SA losing competitiveness as food imports grow - AgBiz
13 Feb 2018 - by Staff reporter
South Africa is increasingly becoming a net importer of critical food products and losing competitiveness on strategic tariff lines according to trade economist and AgBiz International Trade and Investment head, Sifiso Ntombela.
He pointed out that this growing reliance on imported food was increasing the country’s vulnerability exposure to foreign markets, which could cause volatility in food prices as import costs were closely linked with the exchange rate and other trade factors.
“Looking at the performance of tariff lines covering agricultural products in the tariff book, South Africa is now a net importer on 60% of all agricultural tariff lines – up from the 49% observed in 2010,” said Ntombela.

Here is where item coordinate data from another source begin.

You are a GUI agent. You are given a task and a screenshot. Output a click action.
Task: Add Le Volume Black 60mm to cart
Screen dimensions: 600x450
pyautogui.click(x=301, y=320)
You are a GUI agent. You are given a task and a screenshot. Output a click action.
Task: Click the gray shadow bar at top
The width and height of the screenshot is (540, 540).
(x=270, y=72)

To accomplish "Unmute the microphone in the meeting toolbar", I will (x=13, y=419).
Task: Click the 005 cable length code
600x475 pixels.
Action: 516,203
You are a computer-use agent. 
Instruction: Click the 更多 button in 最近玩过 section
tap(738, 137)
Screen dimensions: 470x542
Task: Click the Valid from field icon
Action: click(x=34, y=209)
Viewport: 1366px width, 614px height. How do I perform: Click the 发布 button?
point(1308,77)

“This suggests that the agricultural sector has been slowly losing competitiveness in many industries and concerted efforts are needed to address factors that enhance import growth and production conditions,” he added.
Ntombela stated that when combined with the stagnating exports of beverages and vegetables, the growing import of wheat, sugar, fish and meat products could weaken the sector’s ability to sustain positive growth and job creation.

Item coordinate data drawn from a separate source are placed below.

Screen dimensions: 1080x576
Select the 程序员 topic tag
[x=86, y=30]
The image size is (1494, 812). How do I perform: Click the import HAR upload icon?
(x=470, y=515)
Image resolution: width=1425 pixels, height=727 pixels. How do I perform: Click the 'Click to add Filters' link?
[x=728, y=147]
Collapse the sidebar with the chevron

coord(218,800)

This puts pressure on domestic products to compete with relatively low-cost imported products and, along with the effects of the persistent drought conditions in several parts of the country on export-strong industries like fruits and wine, could spell disaster for the economy.
The meat industry has already experienced a negative trade balance averaging 426 000 tons over the last seven years and Ntombela said that a similar picture was evident in the grains, sugar, fats and fish products subsectors.
“From a policy perspective, this analysis suggests that imports are not only outpacing the export growth rate but are also expanding and replacing local production even in industries that were relatively competitive,” he added.